“However it was then, it happily makes no difference now,” returned Martin. A rising elation filled him—out of the utter unexpectedness of this meeting, out of its picturesqueness, out of the infinity of possibilities which it might promise. He was accordingly amazed at the vehemence with which his companion turned upon him.

“Why do you say that?” she exclaimed. “You who brought me here, and on this day! Have you forgotten the gateway by the river? Now is not the time. The time was when the horseman clattered up the cobble-stones of St. André and into the courtyard of the Hôtel de Chevigny; when Dame Claude seized the packet from the page at the door and ran with it to the secretaire du roi; when he broke the seal, read the first lines of the Abbé Gaetani, went white to the lips, looked at Dame Claude, and turned away. It was then that it made a difference. It was then that nothing else made a difference. Things come, and then other things come. Time is only a chain to hold us to them—or away from them. It is mere chance whether it breaks all at once or by degrees....”

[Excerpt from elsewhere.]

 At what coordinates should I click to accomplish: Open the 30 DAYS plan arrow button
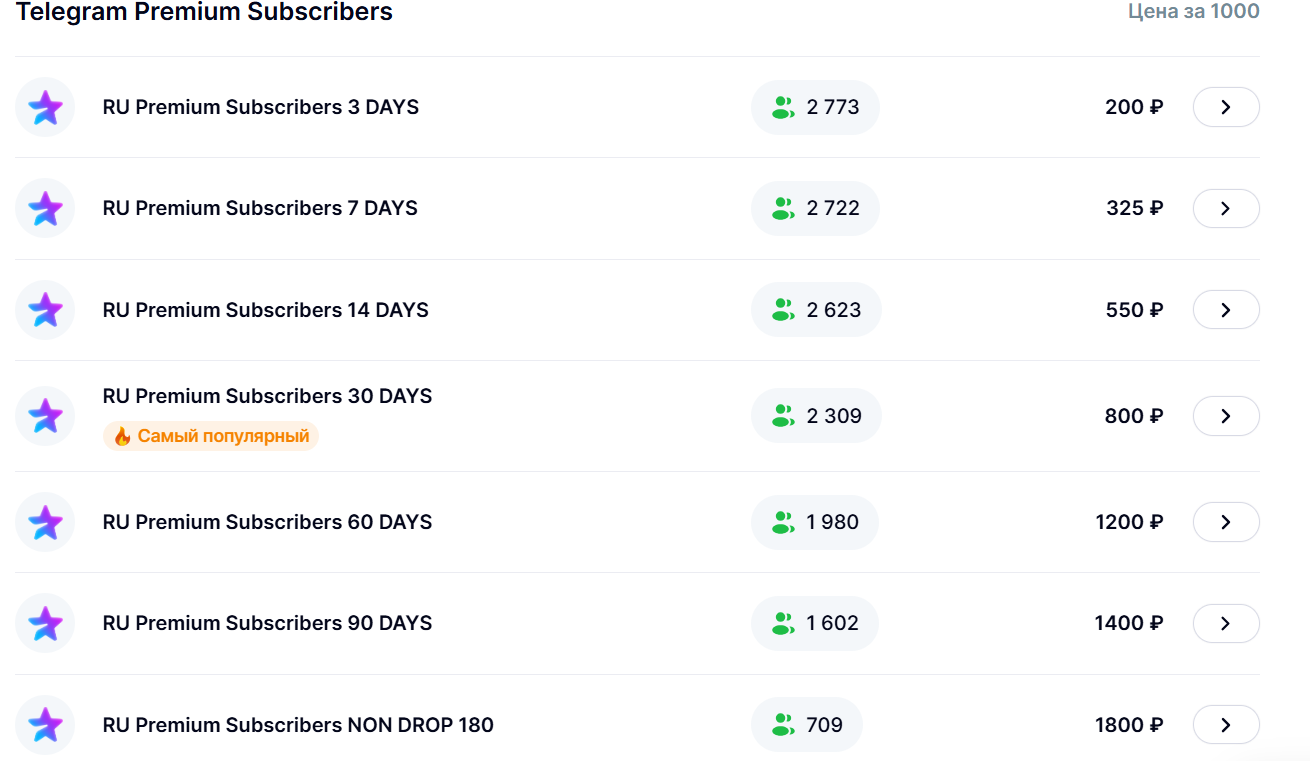pos(1226,416)
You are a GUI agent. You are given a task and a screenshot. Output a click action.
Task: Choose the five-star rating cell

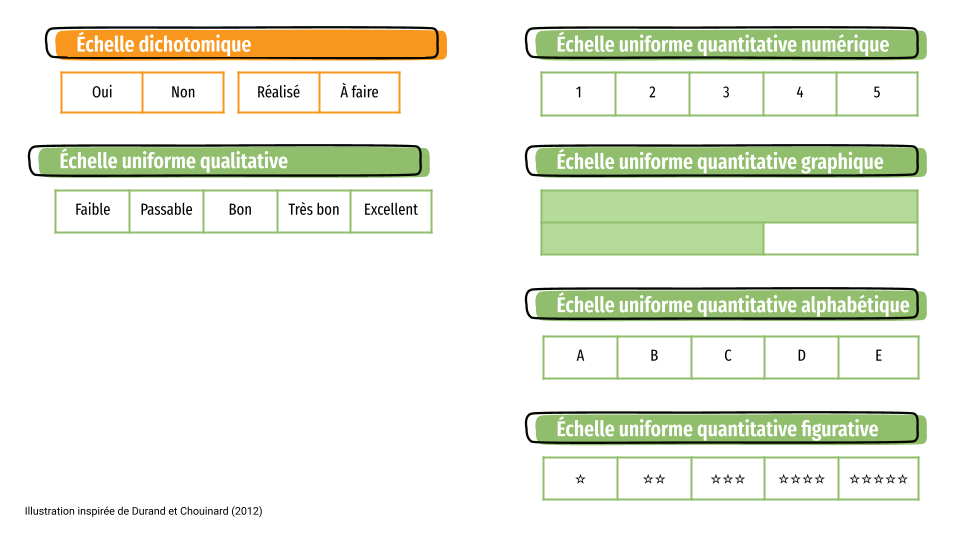[x=879, y=479]
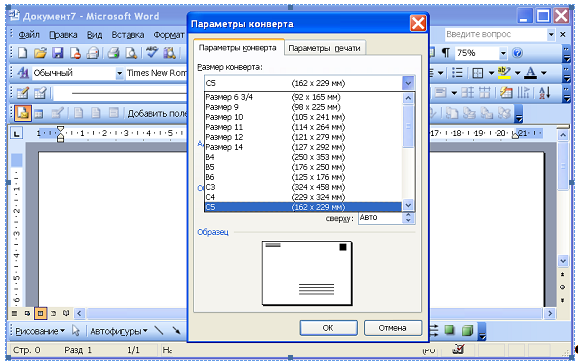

Martin watched her keenly as she spoke, white in the shadow of the cloister, her hair dark against the wan frescoes. There was a curious contrast between the vivid modern figure and those faded images of a life so dim and far away. And recalling the palace gate he wondered what there might be of consistency or inconsistency between what she said so lightly then and what she said so intensely now. And why? Where had she been, what had she done, yesterday, all the other days that went before their chance meeting by the Arno?

She stopped, as if reading in his eyes. She touched the white stone softly.

“Good-bye, poor Achille,” she said—“you and your twenty-six years.”

She did not speak again as they passed on. But at one of the openings into the green quadrangle a sudden impulse seized her. She stepped down into the grass and picked some crimson-tipped daisies growing there. Then she went back and laid them on top of the tablet, adding:

“That is for Dame Claude, who was not here all those years ago to-day.”

III

They sat where they could follow the shining river coils that wound down out of the hills, dived under the red of the city roofs, and wound on again into the iridescent plain. Through the haze of the Maremma the glint of the sea at last began to burn, and out of the north issued ghostly the apparition of the Carrara mountains. The day had somehow flamed away, there in that leaning gallery in the corner of the city wall, where the storied marbles stood alone with their shadows—a little fleet of ships becalmed in a quiet haven of the world.

“I am like the wicked in Scripture,” she said. “I love groves and high places.”